## Given exercise
Can you turn the stretch of the material below, from the line that contains "This screenshot has height=299, width=618." through the line that contains "Action: (514, 1195)", into a Markdown table with the columns Row and Line, numbering each row and leaving out blank lines?
==== Input
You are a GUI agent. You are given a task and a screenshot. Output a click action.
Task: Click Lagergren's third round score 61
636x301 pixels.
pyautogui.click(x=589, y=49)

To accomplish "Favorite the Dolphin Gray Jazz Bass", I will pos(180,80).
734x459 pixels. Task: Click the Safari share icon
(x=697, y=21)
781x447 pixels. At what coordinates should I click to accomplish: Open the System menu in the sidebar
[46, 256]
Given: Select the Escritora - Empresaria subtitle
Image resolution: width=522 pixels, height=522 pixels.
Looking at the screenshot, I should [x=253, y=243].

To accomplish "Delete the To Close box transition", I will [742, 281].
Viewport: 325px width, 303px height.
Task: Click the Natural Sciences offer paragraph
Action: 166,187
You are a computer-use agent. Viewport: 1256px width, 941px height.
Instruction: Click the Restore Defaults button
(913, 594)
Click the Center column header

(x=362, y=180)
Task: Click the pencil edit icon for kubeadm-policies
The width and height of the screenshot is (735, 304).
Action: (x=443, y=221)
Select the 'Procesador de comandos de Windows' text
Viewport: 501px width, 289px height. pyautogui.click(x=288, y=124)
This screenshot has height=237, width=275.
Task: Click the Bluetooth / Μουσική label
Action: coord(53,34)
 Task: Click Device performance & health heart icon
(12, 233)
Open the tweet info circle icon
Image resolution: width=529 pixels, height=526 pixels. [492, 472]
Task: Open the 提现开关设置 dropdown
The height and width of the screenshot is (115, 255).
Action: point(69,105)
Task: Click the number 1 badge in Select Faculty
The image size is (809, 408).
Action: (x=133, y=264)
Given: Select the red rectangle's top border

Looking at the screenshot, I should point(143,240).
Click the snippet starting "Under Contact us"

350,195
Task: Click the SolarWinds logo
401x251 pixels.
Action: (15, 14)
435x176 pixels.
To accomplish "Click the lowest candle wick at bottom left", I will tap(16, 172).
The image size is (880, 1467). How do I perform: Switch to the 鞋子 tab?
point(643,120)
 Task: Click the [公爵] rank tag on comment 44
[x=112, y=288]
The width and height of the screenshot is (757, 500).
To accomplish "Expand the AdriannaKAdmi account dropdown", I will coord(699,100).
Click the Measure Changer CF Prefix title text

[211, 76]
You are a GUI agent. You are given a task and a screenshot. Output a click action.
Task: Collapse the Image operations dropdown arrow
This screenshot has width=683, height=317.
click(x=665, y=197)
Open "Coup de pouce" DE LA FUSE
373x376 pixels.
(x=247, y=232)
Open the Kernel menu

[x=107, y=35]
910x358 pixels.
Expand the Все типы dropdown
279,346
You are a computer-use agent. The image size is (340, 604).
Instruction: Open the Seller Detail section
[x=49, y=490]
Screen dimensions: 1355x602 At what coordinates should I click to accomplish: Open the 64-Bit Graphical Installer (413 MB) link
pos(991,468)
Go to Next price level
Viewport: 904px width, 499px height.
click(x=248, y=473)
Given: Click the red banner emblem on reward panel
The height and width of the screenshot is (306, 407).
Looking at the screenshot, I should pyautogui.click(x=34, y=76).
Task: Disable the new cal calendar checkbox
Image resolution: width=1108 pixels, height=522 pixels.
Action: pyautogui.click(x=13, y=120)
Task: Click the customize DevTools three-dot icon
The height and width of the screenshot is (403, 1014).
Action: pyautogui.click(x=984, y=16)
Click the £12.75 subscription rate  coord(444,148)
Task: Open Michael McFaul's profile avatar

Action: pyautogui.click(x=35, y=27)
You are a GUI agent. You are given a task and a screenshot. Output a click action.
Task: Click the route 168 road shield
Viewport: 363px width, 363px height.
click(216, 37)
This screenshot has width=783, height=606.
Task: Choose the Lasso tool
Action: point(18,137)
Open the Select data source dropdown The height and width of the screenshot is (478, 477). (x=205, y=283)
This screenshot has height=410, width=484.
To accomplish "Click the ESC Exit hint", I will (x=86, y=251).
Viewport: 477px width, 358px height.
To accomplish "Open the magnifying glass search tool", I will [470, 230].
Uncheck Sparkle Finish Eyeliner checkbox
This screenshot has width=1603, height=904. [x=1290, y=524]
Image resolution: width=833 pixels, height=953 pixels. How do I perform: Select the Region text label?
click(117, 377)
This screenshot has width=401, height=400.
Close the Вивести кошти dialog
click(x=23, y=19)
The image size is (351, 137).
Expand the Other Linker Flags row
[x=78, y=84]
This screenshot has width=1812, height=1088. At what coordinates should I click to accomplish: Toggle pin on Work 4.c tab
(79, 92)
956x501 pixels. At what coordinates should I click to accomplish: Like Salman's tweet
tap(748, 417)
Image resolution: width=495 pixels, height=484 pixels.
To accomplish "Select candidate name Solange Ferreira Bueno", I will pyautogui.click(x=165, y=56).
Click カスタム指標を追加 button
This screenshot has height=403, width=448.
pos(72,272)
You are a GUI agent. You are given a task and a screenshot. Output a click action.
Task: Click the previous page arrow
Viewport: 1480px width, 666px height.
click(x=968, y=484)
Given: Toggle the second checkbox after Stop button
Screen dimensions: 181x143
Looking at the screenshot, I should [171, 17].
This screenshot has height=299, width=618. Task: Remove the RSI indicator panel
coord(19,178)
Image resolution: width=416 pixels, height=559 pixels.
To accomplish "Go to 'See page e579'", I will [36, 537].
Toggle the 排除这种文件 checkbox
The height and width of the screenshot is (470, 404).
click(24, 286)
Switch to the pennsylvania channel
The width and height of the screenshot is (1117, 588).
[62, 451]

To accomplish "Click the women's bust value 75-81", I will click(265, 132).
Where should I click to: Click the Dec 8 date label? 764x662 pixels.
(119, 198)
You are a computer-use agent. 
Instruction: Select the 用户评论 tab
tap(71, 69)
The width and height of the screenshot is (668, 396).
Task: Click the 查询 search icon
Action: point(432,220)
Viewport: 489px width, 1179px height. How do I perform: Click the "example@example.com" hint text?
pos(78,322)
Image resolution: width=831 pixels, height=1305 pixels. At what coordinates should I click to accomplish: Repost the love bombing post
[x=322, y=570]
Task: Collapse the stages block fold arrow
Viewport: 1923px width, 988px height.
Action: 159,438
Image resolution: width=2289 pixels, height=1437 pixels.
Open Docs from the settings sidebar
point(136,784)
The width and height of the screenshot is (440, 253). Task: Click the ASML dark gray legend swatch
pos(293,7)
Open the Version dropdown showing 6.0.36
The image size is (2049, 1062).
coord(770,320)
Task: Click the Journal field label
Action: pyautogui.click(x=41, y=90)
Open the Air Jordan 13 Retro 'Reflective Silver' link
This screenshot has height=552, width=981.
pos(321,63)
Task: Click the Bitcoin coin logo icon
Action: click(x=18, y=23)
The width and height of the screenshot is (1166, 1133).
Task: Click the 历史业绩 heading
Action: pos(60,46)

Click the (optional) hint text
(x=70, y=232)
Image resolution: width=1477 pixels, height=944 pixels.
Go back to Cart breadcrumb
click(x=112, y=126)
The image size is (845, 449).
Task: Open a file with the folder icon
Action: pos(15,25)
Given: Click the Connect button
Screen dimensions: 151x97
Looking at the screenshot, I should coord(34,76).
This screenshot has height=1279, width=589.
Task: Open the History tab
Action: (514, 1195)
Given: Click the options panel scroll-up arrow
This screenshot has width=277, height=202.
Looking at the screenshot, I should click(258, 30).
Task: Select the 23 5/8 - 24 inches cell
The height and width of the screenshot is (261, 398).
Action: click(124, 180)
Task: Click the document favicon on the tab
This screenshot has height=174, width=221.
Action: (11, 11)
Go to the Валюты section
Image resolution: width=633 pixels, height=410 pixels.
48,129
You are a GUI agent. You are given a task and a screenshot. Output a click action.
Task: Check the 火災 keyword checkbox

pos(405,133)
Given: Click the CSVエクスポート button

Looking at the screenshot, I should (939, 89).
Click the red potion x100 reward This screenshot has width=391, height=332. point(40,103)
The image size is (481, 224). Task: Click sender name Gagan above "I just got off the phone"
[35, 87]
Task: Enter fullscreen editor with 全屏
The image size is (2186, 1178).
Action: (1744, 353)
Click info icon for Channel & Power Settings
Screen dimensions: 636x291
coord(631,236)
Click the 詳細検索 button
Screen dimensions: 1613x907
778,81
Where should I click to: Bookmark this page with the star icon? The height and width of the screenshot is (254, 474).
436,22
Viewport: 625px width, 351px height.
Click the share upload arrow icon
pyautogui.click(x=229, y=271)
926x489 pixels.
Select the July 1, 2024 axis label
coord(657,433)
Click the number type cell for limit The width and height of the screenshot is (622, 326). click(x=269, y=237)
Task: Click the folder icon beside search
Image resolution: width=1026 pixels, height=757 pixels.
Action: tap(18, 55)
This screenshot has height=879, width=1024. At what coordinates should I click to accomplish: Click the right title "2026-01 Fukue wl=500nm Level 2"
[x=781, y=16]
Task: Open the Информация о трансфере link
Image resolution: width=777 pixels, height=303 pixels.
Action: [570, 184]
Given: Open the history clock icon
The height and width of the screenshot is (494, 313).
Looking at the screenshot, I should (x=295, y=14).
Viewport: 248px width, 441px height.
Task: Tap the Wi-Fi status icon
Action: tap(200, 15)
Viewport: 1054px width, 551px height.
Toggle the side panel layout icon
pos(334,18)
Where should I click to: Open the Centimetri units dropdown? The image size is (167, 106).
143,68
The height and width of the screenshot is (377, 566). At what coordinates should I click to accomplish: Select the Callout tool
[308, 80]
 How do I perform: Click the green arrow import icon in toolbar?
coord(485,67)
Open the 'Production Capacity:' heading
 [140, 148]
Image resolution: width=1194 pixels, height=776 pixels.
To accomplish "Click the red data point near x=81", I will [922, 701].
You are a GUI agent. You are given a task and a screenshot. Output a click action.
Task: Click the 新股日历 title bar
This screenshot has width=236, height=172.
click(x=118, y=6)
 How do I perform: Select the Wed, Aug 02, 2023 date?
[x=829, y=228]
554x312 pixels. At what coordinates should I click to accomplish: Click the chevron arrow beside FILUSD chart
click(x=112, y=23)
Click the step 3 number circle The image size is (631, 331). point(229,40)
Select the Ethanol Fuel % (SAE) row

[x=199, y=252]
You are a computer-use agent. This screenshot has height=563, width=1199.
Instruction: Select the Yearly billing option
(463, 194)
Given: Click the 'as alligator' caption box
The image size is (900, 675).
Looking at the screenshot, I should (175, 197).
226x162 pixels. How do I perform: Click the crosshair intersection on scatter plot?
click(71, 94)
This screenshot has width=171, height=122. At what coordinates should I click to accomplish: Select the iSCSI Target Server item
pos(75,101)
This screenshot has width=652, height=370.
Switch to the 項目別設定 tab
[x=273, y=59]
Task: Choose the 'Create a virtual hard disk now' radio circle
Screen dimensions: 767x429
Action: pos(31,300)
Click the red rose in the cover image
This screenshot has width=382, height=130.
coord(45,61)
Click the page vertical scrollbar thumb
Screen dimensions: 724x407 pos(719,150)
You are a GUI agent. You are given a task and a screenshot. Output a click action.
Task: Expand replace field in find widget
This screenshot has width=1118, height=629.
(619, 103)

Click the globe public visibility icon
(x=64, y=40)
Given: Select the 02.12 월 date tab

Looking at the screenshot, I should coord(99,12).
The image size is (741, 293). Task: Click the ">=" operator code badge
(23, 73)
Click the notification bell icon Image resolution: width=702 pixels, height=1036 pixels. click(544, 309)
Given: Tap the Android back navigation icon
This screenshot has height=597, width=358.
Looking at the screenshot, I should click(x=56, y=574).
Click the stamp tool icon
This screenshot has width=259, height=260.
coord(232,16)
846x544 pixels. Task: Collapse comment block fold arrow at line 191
========
## Written response
| Row | Line |
|---|---|
| 1 | This screenshot has height=299, width=618. Task: Remove the RSI indicator panel |
| 2 | coord(19,178) |
| 3 | Image resolution: width=416 pixels, height=559 pixels. |
| 4 | To accomplish "Go to 'See page e579'", I will [36, 537]. |
| 5 | Toggle the 排除这种文件 checkbox |
| 6 | The height and width of the screenshot is (470, 404). |
| 7 | click(24, 286) |
| 8 | Switch to the pennsylvania channel |
| 9 | The width and height of the screenshot is (1117, 588). |
| 10 | [62, 451] |
| 11 | To accomplish "Click the women's bust value 75-81", I will click(265, 132). |
| 12 | Where should I click to: Click the Dec 8 date label? 764x662 pixels. |
| 13 | (119, 198) |
| 14 | You are a computer-use agent.  |
| 15 | Instruction: Select the 用户评论 tab |
| 16 | tap(71, 69) |
| 17 | The width and height of the screenshot is (668, 396). |
| 18 | Task: Click the 查询 search icon |
| 19 | Action: point(432,220) |
| 20 | Viewport: 489px width, 1179px height. How do I perform: Click the "example@example.com" hint text? |
| 21 | pos(78,322) |
| 22 | Image resolution: width=831 pixels, height=1305 pixels. At what coordinates should I click to accomplish: Repost the love bombing post |
| 23 | [x=322, y=570] |
| 24 | Task: Collapse the stages block fold arrow |
| 25 | Viewport: 1923px width, 988px height. |
| 26 | Action: 159,438 |
| 27 | Image resolution: width=2289 pixels, height=1437 pixels. |
| 28 | Open Docs from the settings sidebar |
| 29 | point(136,784) |
| 30 | The width and height of the screenshot is (440, 253). Task: Click the ASML dark gray legend swatch |
| 31 | pos(293,7) |
| 32 | Open the Version dropdown showing 6.0.36 |
| 33 | The image size is (2049, 1062). |
| 34 | coord(770,320) |
| 35 | Task: Click the Journal field label |
| 36 | Action: pyautogui.click(x=41, y=90) |
| 37 | Open the Air Jordan 13 Retro 'Reflective Silver' link |
| 38 | This screenshot has height=552, width=981. |
| 39 | pos(321,63) |
| 40 | Task: Click the Bitcoin coin logo icon |
| 41 | Action: click(x=18, y=23) |
| 42 | The width and height of the screenshot is (1166, 1133). |
| 43 | Task: Click the 历史业绩 heading |
| 44 | Action: pos(60,46) |
| 45 | Click the (optional) hint text |
| 46 | (x=70, y=232) |
| 47 | Image resolution: width=1477 pixels, height=944 pixels. |
| 48 | Go back to Cart breadcrumb |
| 49 | click(x=112, y=126) |
| 50 | The image size is (845, 449). |
| 51 | Task: Open a file with the folder icon |
| 52 | Action: pos(15,25) |
| 53 | Given: Click the Connect button |
| 54 | Screen dimensions: 151x97 |
| 55 | Looking at the screenshot, I should coord(34,76). |
| 56 | This screenshot has height=1279, width=589. |
| 57 | Task: Open the History tab |
| 58 | Action: (514, 1195) |